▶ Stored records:

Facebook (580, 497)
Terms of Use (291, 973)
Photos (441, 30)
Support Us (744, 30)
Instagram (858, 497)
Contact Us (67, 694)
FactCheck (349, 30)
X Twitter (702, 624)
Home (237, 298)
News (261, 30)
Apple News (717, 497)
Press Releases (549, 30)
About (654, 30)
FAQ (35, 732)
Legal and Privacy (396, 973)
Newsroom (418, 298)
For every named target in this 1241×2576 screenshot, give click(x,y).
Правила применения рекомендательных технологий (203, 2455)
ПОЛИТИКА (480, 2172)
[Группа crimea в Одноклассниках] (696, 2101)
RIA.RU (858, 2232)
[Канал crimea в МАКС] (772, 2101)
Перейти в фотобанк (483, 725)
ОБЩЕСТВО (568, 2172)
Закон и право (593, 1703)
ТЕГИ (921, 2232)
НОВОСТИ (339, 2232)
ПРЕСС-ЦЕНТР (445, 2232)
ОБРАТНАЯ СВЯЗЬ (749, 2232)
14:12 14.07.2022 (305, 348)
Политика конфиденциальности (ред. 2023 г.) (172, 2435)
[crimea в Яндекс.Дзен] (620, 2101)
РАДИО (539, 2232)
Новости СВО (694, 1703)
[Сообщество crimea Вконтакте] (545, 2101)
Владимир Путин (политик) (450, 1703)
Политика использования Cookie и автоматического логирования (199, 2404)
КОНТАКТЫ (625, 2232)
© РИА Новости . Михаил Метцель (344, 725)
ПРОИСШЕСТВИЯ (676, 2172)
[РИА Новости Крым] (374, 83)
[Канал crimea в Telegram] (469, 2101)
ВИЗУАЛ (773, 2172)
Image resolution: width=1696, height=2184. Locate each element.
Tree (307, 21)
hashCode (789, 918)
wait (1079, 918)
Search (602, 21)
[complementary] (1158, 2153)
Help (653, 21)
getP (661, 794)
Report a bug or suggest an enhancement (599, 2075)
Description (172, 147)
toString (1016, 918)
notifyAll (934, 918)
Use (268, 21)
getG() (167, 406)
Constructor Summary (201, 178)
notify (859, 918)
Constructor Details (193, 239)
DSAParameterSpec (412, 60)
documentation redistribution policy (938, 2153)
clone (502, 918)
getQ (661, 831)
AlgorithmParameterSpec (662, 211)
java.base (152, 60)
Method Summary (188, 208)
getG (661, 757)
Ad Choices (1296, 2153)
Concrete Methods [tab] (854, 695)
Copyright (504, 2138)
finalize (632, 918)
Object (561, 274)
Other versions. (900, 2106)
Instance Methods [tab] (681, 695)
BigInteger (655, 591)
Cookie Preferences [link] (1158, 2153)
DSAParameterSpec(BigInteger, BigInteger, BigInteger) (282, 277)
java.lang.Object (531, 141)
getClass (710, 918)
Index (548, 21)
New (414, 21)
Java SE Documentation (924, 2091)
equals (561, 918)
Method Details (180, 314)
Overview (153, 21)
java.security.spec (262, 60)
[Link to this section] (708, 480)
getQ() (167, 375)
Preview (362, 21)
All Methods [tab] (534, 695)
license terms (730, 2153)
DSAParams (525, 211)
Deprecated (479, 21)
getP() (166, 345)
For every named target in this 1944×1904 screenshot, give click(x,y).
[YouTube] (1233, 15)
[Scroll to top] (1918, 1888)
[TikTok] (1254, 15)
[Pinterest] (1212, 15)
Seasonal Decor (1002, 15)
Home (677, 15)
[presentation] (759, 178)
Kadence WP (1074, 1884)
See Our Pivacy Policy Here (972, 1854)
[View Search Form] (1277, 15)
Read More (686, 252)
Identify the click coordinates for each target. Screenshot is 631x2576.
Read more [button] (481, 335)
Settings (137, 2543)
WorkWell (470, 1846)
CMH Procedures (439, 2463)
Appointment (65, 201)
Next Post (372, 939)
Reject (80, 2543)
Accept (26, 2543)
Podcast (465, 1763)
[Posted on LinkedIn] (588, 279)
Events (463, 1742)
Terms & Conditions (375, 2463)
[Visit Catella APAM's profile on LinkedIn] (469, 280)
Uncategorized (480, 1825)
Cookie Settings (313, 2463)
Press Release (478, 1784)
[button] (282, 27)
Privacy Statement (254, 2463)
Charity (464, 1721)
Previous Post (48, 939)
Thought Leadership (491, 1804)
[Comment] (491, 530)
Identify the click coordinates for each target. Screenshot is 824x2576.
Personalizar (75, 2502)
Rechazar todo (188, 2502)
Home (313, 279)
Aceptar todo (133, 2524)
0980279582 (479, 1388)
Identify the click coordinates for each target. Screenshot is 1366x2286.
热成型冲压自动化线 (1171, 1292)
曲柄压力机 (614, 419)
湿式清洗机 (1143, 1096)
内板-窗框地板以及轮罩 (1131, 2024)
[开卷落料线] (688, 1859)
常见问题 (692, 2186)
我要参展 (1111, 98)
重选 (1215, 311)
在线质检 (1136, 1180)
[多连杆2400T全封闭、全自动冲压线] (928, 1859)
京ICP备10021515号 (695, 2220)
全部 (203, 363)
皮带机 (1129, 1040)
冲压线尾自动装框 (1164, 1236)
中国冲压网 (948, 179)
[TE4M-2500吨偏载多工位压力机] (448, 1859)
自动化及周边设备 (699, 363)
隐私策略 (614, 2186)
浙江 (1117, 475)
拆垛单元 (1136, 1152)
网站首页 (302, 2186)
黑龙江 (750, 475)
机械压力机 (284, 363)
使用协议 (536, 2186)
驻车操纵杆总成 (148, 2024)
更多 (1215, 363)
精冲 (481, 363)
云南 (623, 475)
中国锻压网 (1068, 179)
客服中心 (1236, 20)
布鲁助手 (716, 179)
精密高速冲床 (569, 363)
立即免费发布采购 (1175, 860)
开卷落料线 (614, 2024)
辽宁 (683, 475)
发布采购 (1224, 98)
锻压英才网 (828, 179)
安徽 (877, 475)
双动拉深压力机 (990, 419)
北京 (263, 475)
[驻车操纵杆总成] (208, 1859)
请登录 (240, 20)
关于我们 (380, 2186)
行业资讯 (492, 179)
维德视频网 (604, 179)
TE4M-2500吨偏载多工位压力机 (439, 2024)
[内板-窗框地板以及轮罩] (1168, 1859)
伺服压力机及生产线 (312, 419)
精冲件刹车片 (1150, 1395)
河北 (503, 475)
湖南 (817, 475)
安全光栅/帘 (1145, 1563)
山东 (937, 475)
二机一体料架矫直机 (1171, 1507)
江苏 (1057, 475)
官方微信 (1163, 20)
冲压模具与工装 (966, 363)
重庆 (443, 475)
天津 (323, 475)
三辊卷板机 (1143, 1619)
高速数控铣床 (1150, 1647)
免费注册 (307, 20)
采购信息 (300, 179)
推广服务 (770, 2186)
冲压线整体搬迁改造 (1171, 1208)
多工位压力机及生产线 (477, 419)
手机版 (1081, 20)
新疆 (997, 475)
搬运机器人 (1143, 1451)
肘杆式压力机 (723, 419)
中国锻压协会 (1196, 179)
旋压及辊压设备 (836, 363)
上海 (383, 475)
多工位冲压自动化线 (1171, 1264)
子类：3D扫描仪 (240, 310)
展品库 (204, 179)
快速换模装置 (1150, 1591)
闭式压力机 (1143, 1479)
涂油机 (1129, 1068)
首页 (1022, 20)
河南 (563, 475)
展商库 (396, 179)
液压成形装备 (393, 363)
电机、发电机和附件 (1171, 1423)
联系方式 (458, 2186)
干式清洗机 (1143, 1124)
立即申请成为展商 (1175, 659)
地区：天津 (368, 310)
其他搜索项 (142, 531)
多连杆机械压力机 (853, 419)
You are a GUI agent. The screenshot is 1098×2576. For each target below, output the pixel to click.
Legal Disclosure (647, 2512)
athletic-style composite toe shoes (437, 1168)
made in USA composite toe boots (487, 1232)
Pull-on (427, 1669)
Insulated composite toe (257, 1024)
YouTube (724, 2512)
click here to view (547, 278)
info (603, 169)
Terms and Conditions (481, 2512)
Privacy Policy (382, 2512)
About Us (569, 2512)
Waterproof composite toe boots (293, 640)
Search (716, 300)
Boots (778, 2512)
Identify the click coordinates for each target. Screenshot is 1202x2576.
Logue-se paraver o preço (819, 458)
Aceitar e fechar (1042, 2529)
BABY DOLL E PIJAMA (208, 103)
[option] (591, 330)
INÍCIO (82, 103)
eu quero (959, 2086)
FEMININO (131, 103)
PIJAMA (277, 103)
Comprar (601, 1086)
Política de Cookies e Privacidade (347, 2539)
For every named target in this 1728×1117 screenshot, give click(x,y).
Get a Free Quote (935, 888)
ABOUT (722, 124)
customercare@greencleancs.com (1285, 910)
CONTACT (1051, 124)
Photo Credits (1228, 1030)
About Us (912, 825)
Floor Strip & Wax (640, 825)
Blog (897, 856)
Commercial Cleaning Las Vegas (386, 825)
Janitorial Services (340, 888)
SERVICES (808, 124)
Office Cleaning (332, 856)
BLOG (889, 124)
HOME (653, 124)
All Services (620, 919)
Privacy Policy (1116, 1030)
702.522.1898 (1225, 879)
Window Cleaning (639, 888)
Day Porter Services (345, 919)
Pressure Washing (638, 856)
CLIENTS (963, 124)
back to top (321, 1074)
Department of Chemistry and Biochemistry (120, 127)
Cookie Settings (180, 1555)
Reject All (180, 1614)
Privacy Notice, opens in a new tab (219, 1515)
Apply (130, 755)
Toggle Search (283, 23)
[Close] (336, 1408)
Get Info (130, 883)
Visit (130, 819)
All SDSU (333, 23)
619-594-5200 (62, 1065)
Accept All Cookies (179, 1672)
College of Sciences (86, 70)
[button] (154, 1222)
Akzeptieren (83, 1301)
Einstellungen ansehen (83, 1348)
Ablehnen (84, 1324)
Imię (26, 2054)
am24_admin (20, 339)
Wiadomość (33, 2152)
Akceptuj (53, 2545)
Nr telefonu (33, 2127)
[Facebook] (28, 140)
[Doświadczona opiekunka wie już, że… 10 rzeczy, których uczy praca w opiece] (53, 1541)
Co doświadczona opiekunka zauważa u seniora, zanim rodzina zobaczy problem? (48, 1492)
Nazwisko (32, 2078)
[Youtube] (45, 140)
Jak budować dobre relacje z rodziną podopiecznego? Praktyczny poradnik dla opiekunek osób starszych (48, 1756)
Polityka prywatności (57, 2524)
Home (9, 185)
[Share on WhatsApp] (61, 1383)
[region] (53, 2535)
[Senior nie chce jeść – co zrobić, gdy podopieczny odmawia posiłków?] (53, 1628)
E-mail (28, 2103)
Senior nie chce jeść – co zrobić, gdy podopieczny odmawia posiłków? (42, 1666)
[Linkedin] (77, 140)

▶ TASK TO COMPLETE: Working from the data above, extract solely the lines from the one containing "行业资讯 (492, 179)" through the one containing "Search (716, 300)", exactly as they appear, both included.

▶ WRITTEN ANSWER:
行业资讯 (492, 179)
维德视频网 (604, 179)
TE4M-2500吨偏载多工位压力机 (439, 2024)
[内板-窗框地板以及轮罩] (1168, 1859)
伺服压力机及生产线 (312, 419)
精冲件刹车片 (1150, 1395)
河北 (503, 475)
湖南 (817, 475)
安全光栅/帘 (1145, 1563)
山东 (937, 475)
二机一体料架矫直机 (1171, 1507)
江苏 (1057, 475)
官方微信 (1163, 20)
冲压模具与工装 (966, 363)
重庆 (443, 475)
天津 (323, 475)
三辊卷板机 (1143, 1619)
高速数控铣床 (1150, 1647)
免费注册 (307, 20)
采购信息 (300, 179)
推广服务 (770, 2186)
冲压线整体搬迁改造 (1171, 1208)
多工位压力机及生产线 (477, 419)
手机版 (1081, 20)
新疆 (997, 475)
搬运机器人 (1143, 1451)
肘杆式压力机 (723, 419)
中国锻压协会 (1196, 179)
旋压及辊压设备 (836, 363)
上海 (383, 475)
多工位冲压自动化线 (1171, 1264)
子类：3D扫描仪 (240, 310)
展品库 (204, 179)
快速换模装置 (1150, 1591)
闭式压力机 (1143, 1479)
涂油机 (1129, 1068)
首页 (1022, 20)
河南 (563, 475)
展商库 (396, 179)
液压成形装备 (393, 363)
电机、发电机和附件 (1171, 1423)
联系方式 (458, 2186)
干式清洗机 (1143, 1124)
立即申请成为展商 (1175, 659)
地区：天津 (368, 310)
其他搜索项 (142, 531)
多连杆机械压力机 (853, 419)
You are a GUI agent. The screenshot is 1098×2576. For each target below, output the pixel to click.
Legal Disclosure (647, 2512)
athletic-style composite toe shoes (437, 1168)
made in USA composite toe boots (487, 1232)
Pull-on (427, 1669)
Insulated composite toe (257, 1024)
YouTube (724, 2512)
click here to view (547, 278)
info (603, 169)
Terms and Conditions (481, 2512)
Privacy Policy (382, 2512)
About Us (569, 2512)
Waterproof composite toe boots (293, 640)
Search (716, 300)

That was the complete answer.